OpenAI announced these changes to ChatGPT in an announcement on Monday. As long as you’re subscribed to Plus, you’ll be able to both speak directly to ChatGPT as well as share images in your chats, which has the potential to improve the bot’s usefulness. You can ask ChatGPT questions about specific elements of an image, using a drawing tool to focus the AI where you want it to. Plus, you can have actual conversations with ChatGPT, as it not only understands your voice, but now has a voice of its own.
Sharing images with ChatGPT
The company showed off the following example in its introductory video: You might be struggling to figure out how to lower the seat on your bike. You can fire up the ChatGPT app, snap a pic of your bike, and ask ChatGPT for help. It’ll give you an overview of the solution, but may ask for another picture for more context. You can then take another picture (maybe a close up of the seat itself), then draw a circle around the lock on the seat to focus ChatGPT’s attention there.
According to OpenAI’s example video, ChatGPT will be able to differentiate between different parts of the bike: You might ask if a particular part is the lever of the bike, and ChatGPT could respond saying it’s actually a bolt that needs an Allen wrench to loosen. But more impressive than that, you can share your bike’s manual as well as your tool box and ask whether you have the right tool for the job. ChatGPT will analyze your images, then confirm or deny: If you have the right tool, it’ll tell you where it is in your tool box.
Finally, the user in the example video thanked ChatGPT for its help, once again confirming my suspicion that AI companies think we need to be nice to our future robot overlords.
The possibilities here go beyond the above example. You can take a picture of the contents of your refrigerator and ask ChatGPT to help you plan dinner, or send an image of a building and ask for the history of its construction. This feature is available on all ChatGPT platforms for Plus and Enterprise users, and is rolling out over the next two weeks.

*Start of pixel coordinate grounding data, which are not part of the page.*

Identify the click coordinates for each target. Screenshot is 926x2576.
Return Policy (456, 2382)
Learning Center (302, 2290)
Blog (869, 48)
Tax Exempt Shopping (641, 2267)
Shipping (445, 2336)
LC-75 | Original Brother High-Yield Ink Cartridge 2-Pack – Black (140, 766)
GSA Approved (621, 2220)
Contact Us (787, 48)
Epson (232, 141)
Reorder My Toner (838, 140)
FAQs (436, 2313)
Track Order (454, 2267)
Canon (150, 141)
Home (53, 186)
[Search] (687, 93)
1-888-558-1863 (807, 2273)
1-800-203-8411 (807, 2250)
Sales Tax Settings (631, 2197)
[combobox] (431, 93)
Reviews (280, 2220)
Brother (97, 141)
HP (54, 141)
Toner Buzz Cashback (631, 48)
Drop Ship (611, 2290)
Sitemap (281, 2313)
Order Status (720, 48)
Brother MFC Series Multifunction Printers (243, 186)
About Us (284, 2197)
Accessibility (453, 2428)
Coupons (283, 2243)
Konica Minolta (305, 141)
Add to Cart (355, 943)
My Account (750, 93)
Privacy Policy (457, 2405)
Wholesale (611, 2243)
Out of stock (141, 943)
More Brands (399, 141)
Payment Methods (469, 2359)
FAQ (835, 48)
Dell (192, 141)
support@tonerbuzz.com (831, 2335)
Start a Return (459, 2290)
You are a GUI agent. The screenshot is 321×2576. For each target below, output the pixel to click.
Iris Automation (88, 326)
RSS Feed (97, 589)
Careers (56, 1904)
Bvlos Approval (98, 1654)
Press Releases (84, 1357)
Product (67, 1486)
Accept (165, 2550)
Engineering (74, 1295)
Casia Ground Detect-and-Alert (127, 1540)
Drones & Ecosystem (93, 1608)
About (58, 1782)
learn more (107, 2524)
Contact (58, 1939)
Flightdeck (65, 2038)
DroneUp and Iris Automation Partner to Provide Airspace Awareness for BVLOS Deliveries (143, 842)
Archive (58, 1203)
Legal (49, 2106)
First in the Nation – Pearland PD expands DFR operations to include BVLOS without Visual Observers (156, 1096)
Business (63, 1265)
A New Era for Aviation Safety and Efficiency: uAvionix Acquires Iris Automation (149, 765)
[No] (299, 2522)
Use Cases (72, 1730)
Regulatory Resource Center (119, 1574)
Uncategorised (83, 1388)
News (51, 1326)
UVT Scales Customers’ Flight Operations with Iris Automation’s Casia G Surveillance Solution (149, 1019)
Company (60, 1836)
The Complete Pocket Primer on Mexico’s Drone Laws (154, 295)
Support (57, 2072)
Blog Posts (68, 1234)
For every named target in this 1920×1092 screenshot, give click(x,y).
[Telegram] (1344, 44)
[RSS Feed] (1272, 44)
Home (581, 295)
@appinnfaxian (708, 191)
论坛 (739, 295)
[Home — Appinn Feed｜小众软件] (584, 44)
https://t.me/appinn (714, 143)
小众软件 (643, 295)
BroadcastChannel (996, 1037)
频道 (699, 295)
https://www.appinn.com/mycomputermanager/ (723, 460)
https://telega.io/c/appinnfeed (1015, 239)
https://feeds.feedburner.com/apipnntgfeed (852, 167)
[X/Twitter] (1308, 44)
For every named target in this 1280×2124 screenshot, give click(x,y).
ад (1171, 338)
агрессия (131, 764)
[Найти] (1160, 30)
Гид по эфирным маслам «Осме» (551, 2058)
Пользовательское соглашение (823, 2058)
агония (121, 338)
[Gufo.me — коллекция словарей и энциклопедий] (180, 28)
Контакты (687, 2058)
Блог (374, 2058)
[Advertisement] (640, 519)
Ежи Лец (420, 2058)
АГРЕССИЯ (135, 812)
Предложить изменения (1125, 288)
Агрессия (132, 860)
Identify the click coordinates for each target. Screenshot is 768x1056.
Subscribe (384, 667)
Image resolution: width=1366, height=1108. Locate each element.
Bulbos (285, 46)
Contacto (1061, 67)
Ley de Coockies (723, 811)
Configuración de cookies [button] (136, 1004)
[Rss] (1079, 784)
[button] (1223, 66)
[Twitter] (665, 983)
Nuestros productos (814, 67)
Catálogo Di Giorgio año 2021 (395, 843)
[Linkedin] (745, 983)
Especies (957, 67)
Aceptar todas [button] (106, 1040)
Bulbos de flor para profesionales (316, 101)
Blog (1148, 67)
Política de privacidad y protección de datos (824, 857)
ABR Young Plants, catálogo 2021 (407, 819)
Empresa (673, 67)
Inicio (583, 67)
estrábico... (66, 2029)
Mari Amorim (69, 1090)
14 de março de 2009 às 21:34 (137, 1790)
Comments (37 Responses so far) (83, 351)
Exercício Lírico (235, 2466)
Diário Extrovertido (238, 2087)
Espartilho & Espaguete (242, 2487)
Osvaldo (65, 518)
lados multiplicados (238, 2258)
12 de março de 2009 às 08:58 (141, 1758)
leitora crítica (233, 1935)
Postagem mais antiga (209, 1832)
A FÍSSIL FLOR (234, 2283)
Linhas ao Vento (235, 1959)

Have a conversation with ChatGPT
Of course, ChatGPT not only uses visual elements now, but auditory ones as well. In a second example video, a user asks ChatGPT with their voice to tell them a story about the “super-duper sunflower hedgehog named Larry,” a reference to the company’s video introducing DALL·E 3 to the world. They want ChatGPT to start by telling them a little about Larry. ChatGPT, of course, produces an intro for Larry, before the user cuts in to ask what his house was like. This goes on, back and forth, as if ChatGPT was an actual storyteller improvising on the fly.
What’s cool about this feature is how natural it is compared to text-based chats. You can tap the microphone button to interrupt ChatGPT at any time, so you can ask for more context about something the bot is explaining, or redirect the conversation entirely. Voice is only available in the ChatGPT app on iOS and Android, and is also rolling out over the next two weeks to Plus and Enterprise users. You’ll find the option to opt in to the feature in Settings > New Features. Then, tap the headphones button in the top right and choose which voice you like out of five options. (OpenAI actually worked with voice actors on this feature.)
Of course, as with all AI features, these options won’t be perfect, and will be susceptible to the same hallucination risks we’ve seen in the past. OpenAI is well aware of that fact: The company tested the image model with red teamers against issues like extremism and scientific proficiency, and developed the feature around their experience with the Be My Eyes app, which helps vision-impaired individuals use their phones to “see” for them. The model is also limited in its ability to return results about people.
Long story short: Don’t rely on these features for any high-risk or serious situations. Adjusting your bike seat? Sure. Changing a tire on a car? Hard pass.